▶ _Provided records_:
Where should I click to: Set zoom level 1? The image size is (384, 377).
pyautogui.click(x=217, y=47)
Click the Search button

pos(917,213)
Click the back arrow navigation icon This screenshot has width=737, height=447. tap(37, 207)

...

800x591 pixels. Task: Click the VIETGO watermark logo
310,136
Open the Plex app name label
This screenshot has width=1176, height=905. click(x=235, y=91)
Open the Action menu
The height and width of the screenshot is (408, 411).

▶ _Direction_: Copy the listing again starting at the line that contains "Where should I" and ending at the line that contains "Click the back", with "zoom level" renamed to "magnification level" and nothing else changed.

▶ _Response for this exercise_:
Where should I click to: Set magnification level 1? The image size is (384, 377).
pyautogui.click(x=217, y=47)
Click the Search button

pos(917,213)
Click the back arrow navigation icon This screenshot has width=737, height=447. tap(37, 207)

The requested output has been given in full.